Aim of the task - In the material below, find the line with "The height and" and the line with "Viewport: 1316px width, 921px height.", then output both and every line between them exactly, omitting pictures.
────────
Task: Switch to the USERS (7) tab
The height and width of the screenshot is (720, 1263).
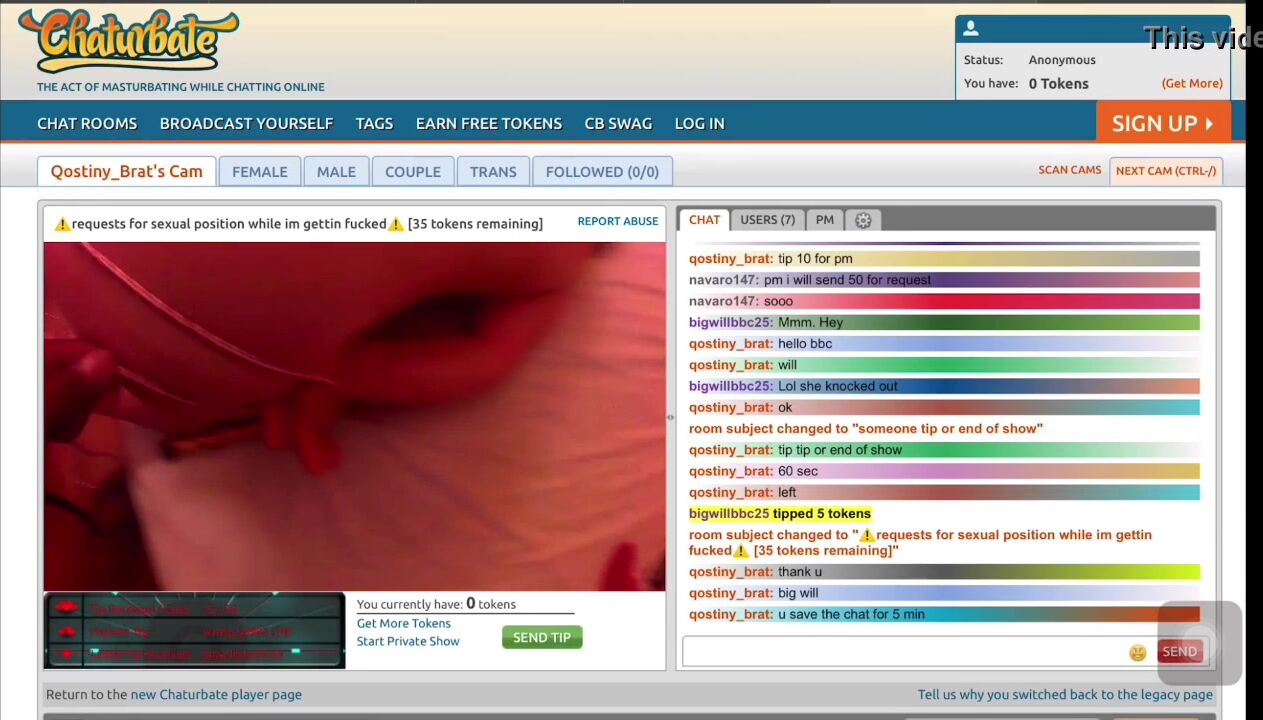Action: point(767,220)
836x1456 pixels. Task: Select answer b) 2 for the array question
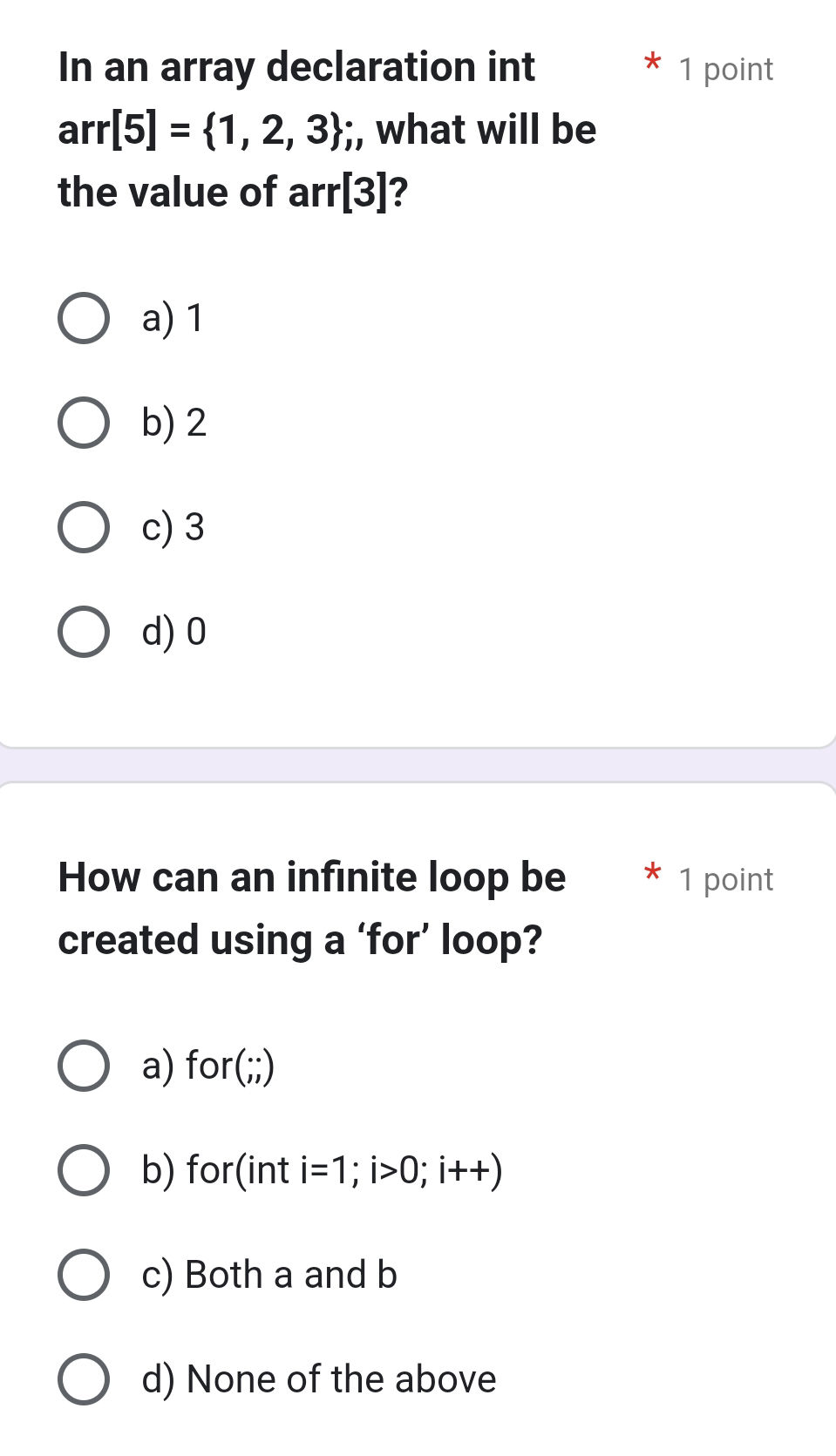click(83, 424)
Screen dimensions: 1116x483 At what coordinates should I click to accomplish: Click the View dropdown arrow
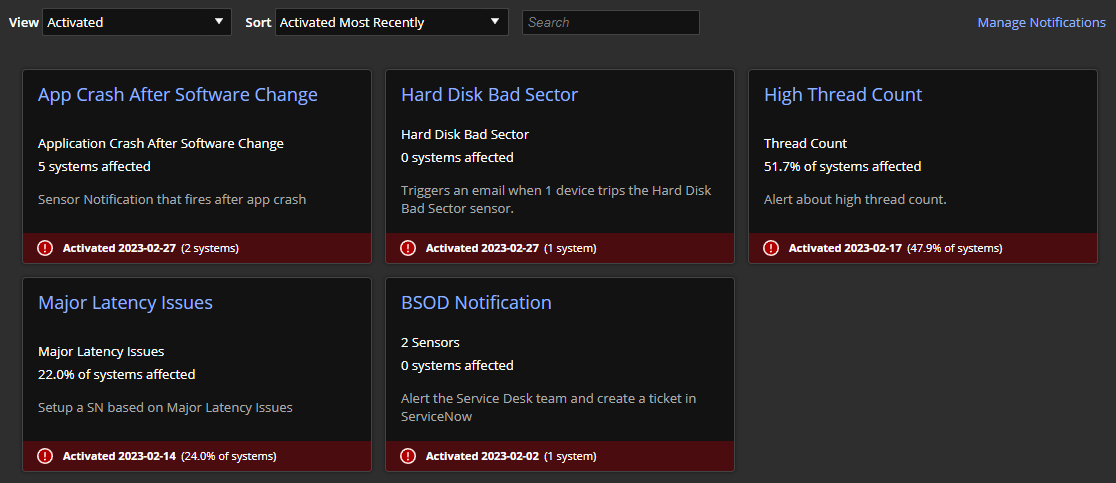click(219, 21)
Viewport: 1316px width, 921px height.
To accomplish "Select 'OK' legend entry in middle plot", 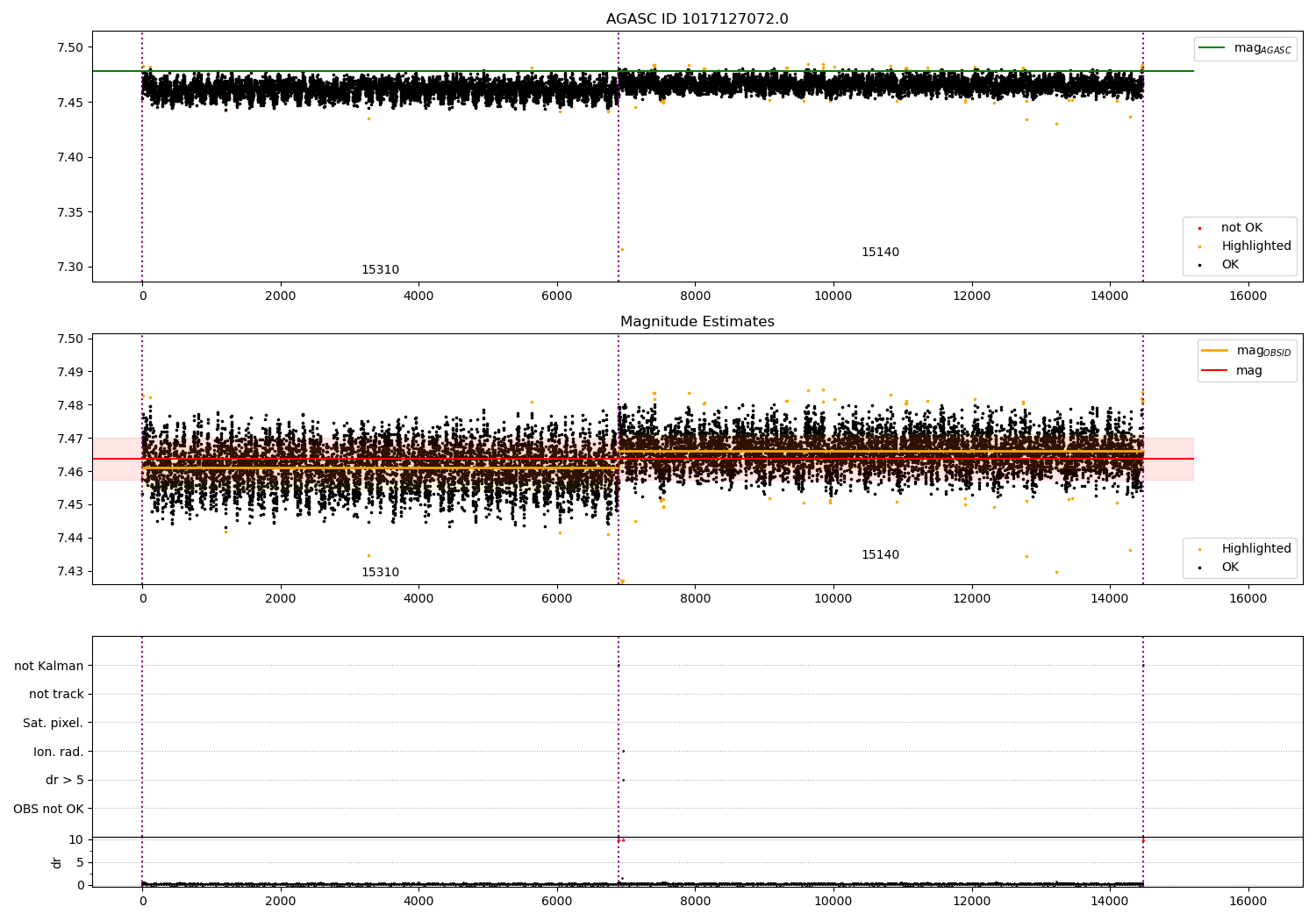I will tap(1219, 568).
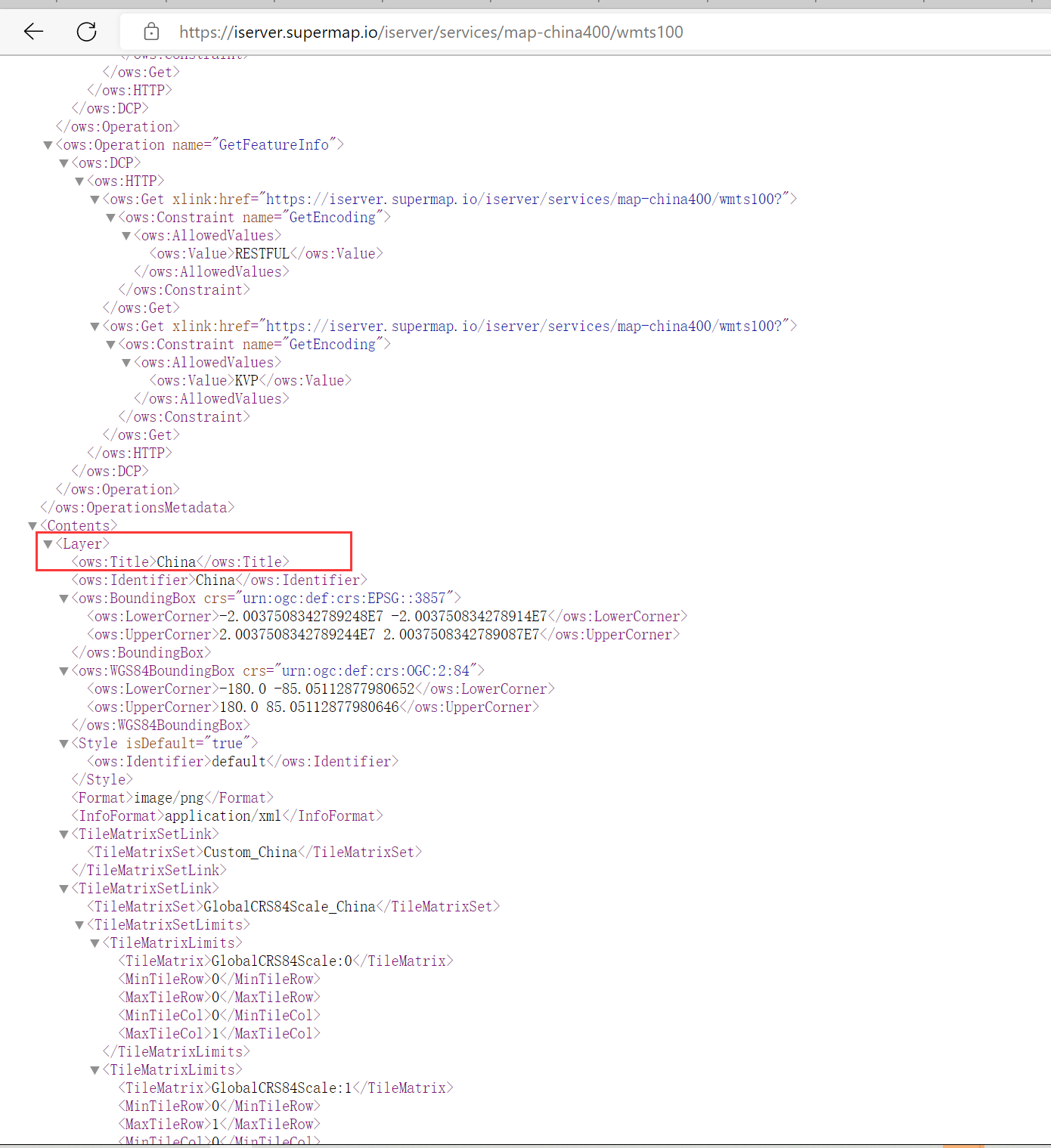Click the image/png Format value
Viewport: 1051px width, 1148px height.
pos(169,798)
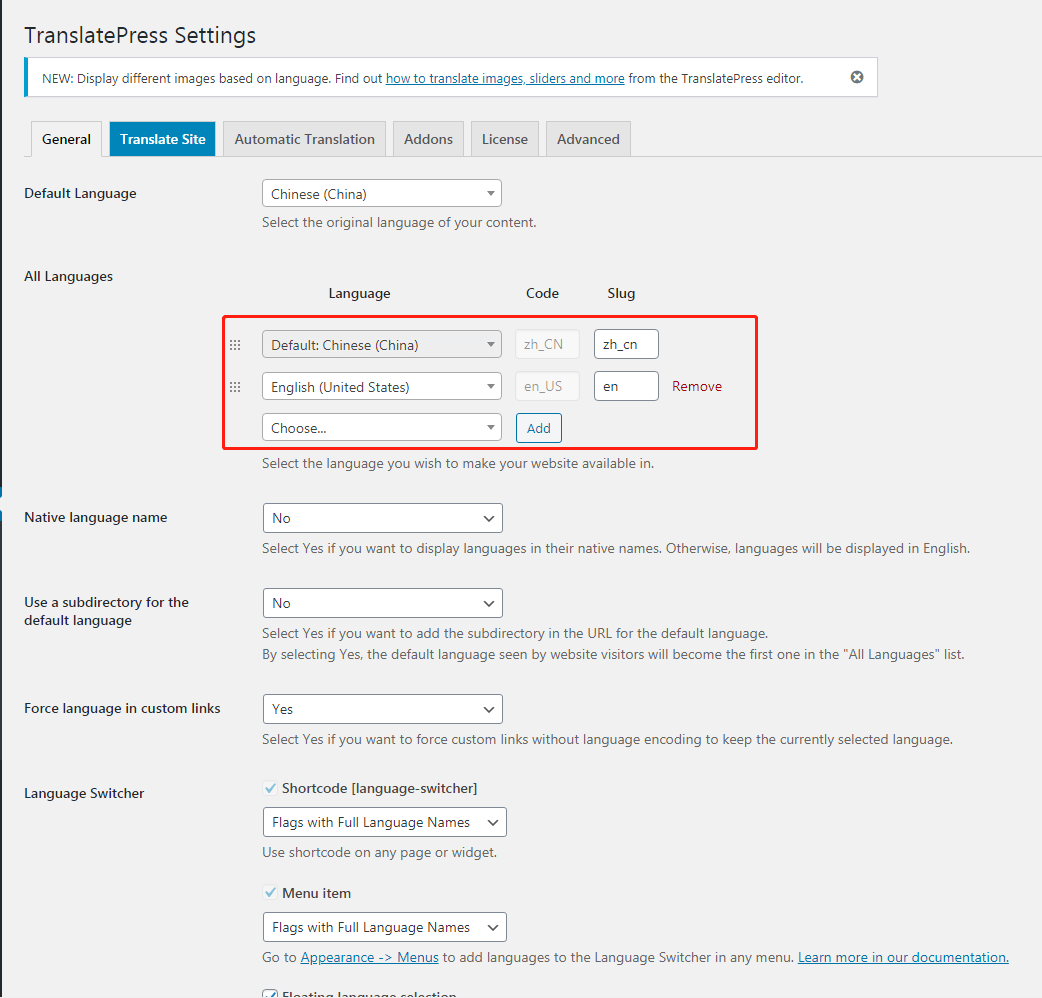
────────
Finished exercise -
The height and width of the screenshot is (720, 1263).
Action: point(767,220)
836x1456 pixels. Task: Select answer b) 2 for the array question
click(83, 424)
Screen dimensions: 1116x483 At what coordinates should I click to accomplish: Click the View dropdown arrow
click(219, 21)
Viewport: 1316px width, 921px height.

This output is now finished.